For conda-forge the command is:
conda install -y --no-channel-priority -S -c https://marcelotduarte.github.io/packages/conda cx_Freeze

@dmagee
Copy link
Author

dmagee commented May 7, 2024

So I did:

cxfreeze --script Minimal.py build_exe --replace-paths '*='

And, I now get the error:

FileNotFoundError: [Errno 2] No such file or directory: '/my/home/folder/minimal_bug/build/exe.linux-x86_64-3.11/=/Minimal.py'

@marcelotduarte
Copy link
Owner

marcelotduarte commented May 7, 2024

Please check if you have cx_Freeze 7.1.0.dev16 with:
cxfreeze --version

@dmagee
Copy link
Author

dmagee commented May 7, 2024

Actually it was cxfreeze 7.1.0-dev15. Not sure how that happened, as I followed your instructions.
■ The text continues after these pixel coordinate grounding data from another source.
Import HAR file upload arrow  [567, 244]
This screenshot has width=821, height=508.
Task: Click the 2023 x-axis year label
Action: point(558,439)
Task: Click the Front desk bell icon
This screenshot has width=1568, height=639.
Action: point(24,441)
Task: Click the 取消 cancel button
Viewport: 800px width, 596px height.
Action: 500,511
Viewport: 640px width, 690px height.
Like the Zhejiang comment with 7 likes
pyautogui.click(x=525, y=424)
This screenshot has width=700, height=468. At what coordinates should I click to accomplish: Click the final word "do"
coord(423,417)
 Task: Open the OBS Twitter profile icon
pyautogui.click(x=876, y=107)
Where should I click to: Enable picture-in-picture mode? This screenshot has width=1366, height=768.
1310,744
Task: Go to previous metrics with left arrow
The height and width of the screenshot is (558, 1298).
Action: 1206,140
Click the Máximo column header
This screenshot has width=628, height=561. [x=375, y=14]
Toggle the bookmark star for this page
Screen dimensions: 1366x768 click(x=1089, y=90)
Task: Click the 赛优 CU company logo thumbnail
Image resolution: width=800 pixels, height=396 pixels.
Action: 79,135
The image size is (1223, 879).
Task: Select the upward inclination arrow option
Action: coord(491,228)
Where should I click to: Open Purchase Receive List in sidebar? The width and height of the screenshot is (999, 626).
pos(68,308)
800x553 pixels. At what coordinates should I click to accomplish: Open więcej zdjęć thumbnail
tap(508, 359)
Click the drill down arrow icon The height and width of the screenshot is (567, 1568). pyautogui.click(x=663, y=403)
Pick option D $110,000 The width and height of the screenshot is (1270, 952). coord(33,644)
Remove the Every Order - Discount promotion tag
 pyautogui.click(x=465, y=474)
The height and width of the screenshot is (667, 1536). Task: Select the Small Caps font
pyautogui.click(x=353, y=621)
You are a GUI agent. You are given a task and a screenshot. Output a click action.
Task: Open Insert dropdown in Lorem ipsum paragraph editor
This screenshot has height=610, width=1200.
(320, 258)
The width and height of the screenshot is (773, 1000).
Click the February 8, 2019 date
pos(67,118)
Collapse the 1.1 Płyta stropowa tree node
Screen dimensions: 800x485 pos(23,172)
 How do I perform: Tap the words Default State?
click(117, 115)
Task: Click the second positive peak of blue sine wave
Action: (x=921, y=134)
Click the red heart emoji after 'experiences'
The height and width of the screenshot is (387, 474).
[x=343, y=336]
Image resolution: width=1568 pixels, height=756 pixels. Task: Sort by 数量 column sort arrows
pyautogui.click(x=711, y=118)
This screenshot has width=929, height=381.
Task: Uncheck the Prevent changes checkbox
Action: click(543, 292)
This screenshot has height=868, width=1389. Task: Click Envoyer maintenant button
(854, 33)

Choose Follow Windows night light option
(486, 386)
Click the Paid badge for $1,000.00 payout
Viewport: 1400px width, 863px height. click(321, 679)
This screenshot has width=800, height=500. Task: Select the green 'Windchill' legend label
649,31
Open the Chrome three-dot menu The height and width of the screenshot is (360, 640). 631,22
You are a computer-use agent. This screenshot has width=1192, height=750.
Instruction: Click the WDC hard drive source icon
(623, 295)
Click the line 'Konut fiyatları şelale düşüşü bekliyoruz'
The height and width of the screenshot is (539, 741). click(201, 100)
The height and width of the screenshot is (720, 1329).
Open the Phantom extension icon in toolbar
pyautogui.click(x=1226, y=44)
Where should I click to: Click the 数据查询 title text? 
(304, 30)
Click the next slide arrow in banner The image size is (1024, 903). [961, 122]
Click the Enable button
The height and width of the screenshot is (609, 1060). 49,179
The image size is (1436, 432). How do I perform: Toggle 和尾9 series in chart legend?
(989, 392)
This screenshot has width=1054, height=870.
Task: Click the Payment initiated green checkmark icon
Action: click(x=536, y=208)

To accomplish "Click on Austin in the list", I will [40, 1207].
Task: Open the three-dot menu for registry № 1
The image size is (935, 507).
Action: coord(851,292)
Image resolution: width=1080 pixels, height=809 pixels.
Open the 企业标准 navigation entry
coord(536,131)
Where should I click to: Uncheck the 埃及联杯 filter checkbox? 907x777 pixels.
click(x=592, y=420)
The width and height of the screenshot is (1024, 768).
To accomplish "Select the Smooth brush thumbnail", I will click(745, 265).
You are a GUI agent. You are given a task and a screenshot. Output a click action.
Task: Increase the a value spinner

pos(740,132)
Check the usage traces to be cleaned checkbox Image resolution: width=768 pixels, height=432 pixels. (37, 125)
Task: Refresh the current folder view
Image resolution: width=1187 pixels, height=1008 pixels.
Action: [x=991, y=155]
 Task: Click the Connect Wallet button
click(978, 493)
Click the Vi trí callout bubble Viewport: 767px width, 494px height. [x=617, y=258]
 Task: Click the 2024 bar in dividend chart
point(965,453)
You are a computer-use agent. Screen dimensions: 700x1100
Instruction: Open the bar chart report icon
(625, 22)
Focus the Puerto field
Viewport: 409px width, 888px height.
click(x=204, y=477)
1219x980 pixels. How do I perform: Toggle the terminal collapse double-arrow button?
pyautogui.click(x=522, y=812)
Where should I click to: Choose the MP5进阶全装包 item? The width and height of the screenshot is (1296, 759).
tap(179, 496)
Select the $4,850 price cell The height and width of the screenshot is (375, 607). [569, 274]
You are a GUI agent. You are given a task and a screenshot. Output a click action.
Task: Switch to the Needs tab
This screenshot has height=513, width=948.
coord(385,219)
I just tried it again and now I have 7.1.0-dev16. However, same output:

FileNotFoundError: [Errno 2] No such file or directory: '/my/home/folder/minimal_bug/build/exe.linux-x86_64-3.11/=/Minimal.py'

@marcelotduarte
Copy link
Owner

Uninstall cx_Freeze and reinstall. Are you using the pip or conda version? Probably some conflict.

@dmagee
Copy link
Author

dmagee commented May 7, 2024

I was using PIP. I uninstalled and re-installed via pip, and same error. I then tried uninstalling via pip, and installing via conda, and I get:

$ conda install -y --no-channel-priority -S -c https://marcelotduarte.github.io/packages/conda cx_Freeze
Retrieving notices: ...working... done
Collecting package metadata (current_repodata.json): failed

UnavailableInvalidChannel: HTTP 404 NOT FOUND for channel packages/conda https://marcelotduarte.github.io/packages/conda

The channel is not accessible or is invalid.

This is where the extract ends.